Imagine i want to forecast next nine(sic!) points and i have no idea how to choose best number of lags. Hence I fit my model for several different nlags on TS[:-9] dataset (train set) and choose the best lag by comparing MAE/MSE/R2 on TS[-9:] dataset (test set). Best lag is lags = 1.
In spite of all ugliness of the idea to forecast 9 points having 16-9=7 points the prediction plot is well fitted with test data plot. This result convinced me to to go further (from common mathematical sense).
Now I have to decide :
(1) to use the model above (trained on TS[:-9] set) to predict TS[16:26] values for which i have very good R2 on nine predictions.
(2) or i have to refit the lags = 1 model with all my points ( TS[:] ) but without the chance to test it for nine predictions
And i have no idea how to choose the best option, so i decided to research convergence of model's coefficients (m.params). My plan is to fit nine models for nine sets TS[:-9], TS[:-8], TS[:-7],...TS[:-0] and to check whether a and b in nine consecutive models y(t) = a*y(t-1) + b are tending to converge to two a_lim, b_lim constants. They are not. Not even close to convergence. They look random... This is the end, i don't know how to choose.
My very last idea was to freeze b = constant for all nine models and retest the convergence of a under this restriction but i see no such option in ARDL (and to be honest i have no idea how to program ARDL-like function by myself even for lag=1)
My question is: Any ideas what i can and should do?
Btw, in appendix 2 I have tried to research coefficient's convergence for function:
f[i] = 1.01*f[i-1]+0.01+random noise
I see some problems with convergence even in this scenario.
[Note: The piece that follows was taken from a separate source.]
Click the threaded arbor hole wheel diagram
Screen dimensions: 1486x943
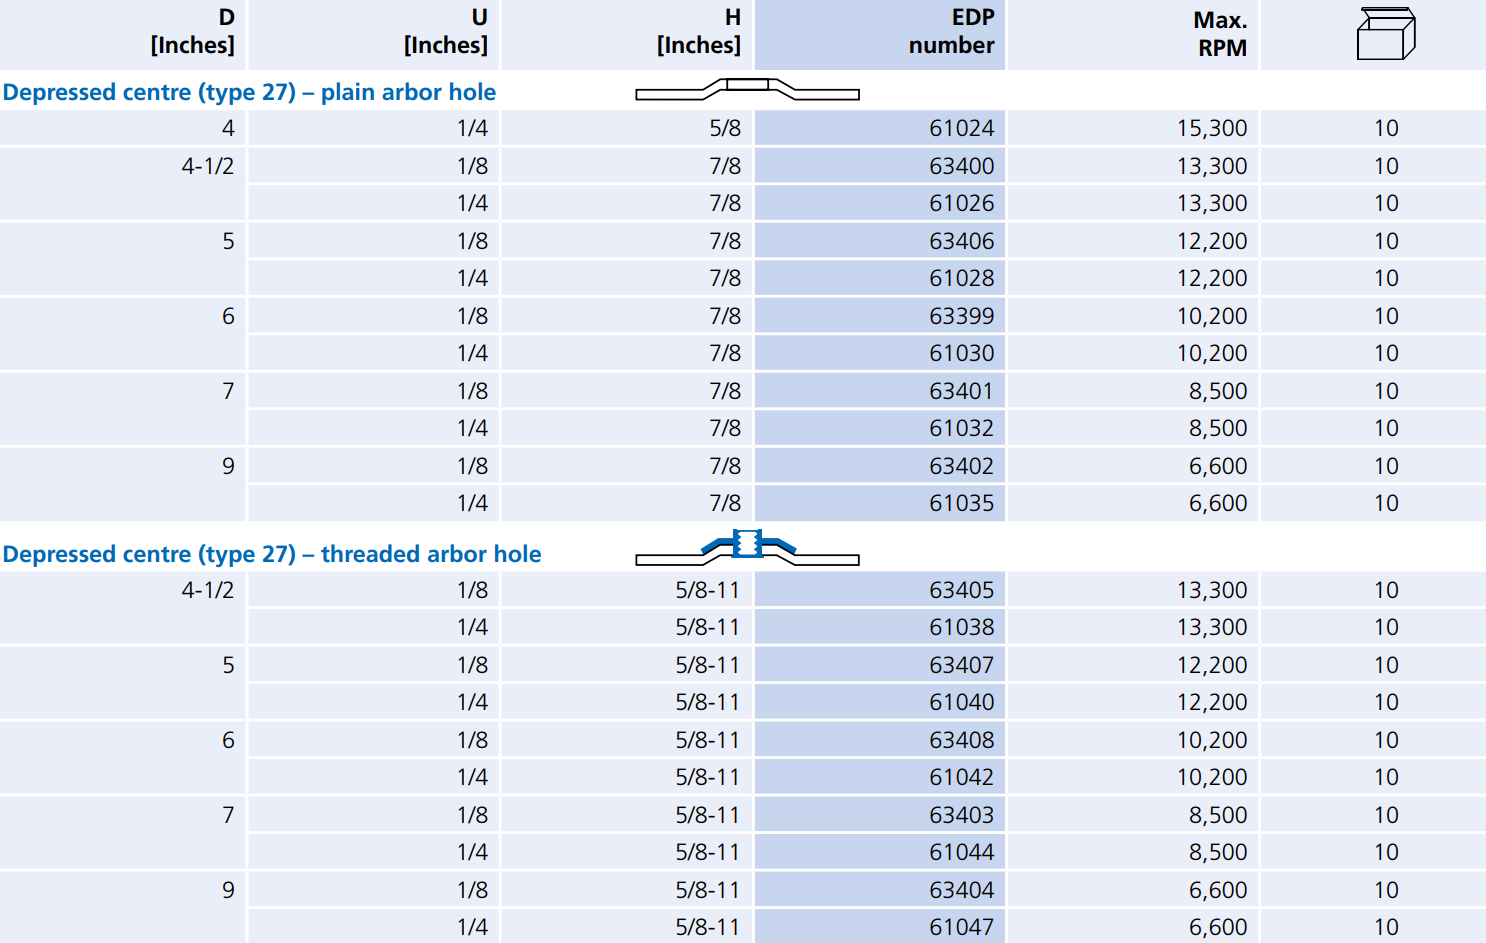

Appendix 1: Demographic data (fact)
year
2006-01-01 87287
2007-01-01 86649
2008-01-01 86036
2009-01-01 85394
2010-01-01 84845
2011-01-01 84542
2012-01-01 84034
2013-01-01 83881
2014-01-01 83414
2015-01-01 83035
2016-01-01 82656
2017-01-01 82280
2018-01-01 81654
2019-01-01 81745
2020-01-01 81614
2021-01-01 81367
Name: num_of_citizens, dtype: int64
​
Appendix 2: convergence in model task
import pandas as pd
# genrate data
f = [1,1]
for i in range(2,2000):
f.append((1.01*f[i-1]+0.01))
print(len(f))
df = pd.DataFrame({'fib_num':f})
df.head(10)
#df.plot(subplots=True, layout=(1,1), legend = True, figsize = (7,7))
import numpy as np
std = (max(f) - min(f))*0.0001
f_noise = [x + np.random.normal(loc = 0, scale = std) for x in f]
print(f'Max = {max(f_noise)}, Min = {min(f_noise)}')
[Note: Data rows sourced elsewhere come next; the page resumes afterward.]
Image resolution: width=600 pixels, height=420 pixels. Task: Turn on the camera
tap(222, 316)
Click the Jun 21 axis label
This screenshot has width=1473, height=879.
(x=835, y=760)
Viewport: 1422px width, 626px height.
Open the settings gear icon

df_noise = pd.DataFrame({'fib_num_noise':f_noise})
#df_noise.plot(subplots=True, layout=(1,1), legend = True, figsize = (5,5))
df = df_noise.rename(columns={'fib_num_noise':'fib_num'})
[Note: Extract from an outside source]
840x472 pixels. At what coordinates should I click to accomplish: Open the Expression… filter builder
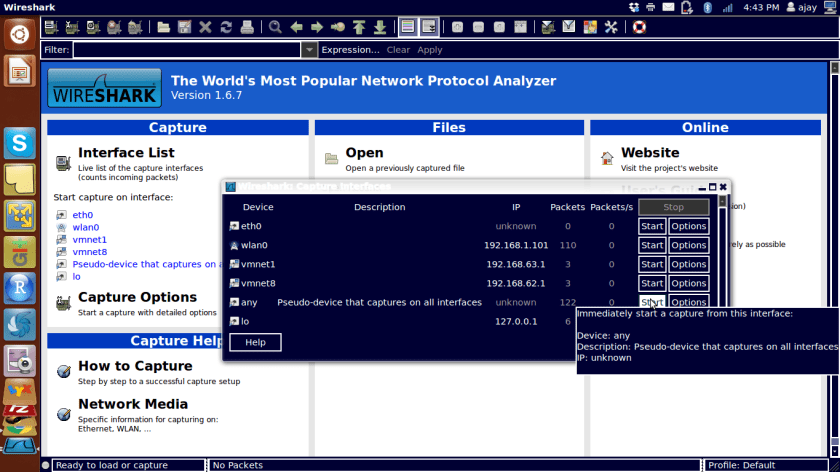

from statsmodels.tsa.api import ARDL
fib_par = {}
r2s = []
mae = []
rmse = []
for k in range(15, df.shape[0]):
partial_set = np.asarray(df['fib_num'][0:k])
m = ARDL(partial_set, lags=1)
mfitted = m.fit()
partial_set_pred = (mfitted.predict(start = 0, end = k-1))[2:]
r2s.append(r2_score(partial_set[2:],partial_set_pred))
mae.append(mean_absolute_error(partial_set[2:],partial_set_pred))
rmse.append(np.sqrt(mean_squared_error(partial_set[2:],partial_set_pred)))
fib_par[k] = mfitted.params
# print one of the last coeff-s in coef dict:
print(fib_par[df.shape[0]-20])
# this is plot for 'a' (Y = a*Y +b) change to !=1 to see plot for 'b'
for v in range(len(fib_par[15])):
if v != 0:
pd.Series([x[v] for x in fib_par.values()]).rename(v, inplace = True).plot(legend = True, figsize = (25,7), title = 'Model coeffs')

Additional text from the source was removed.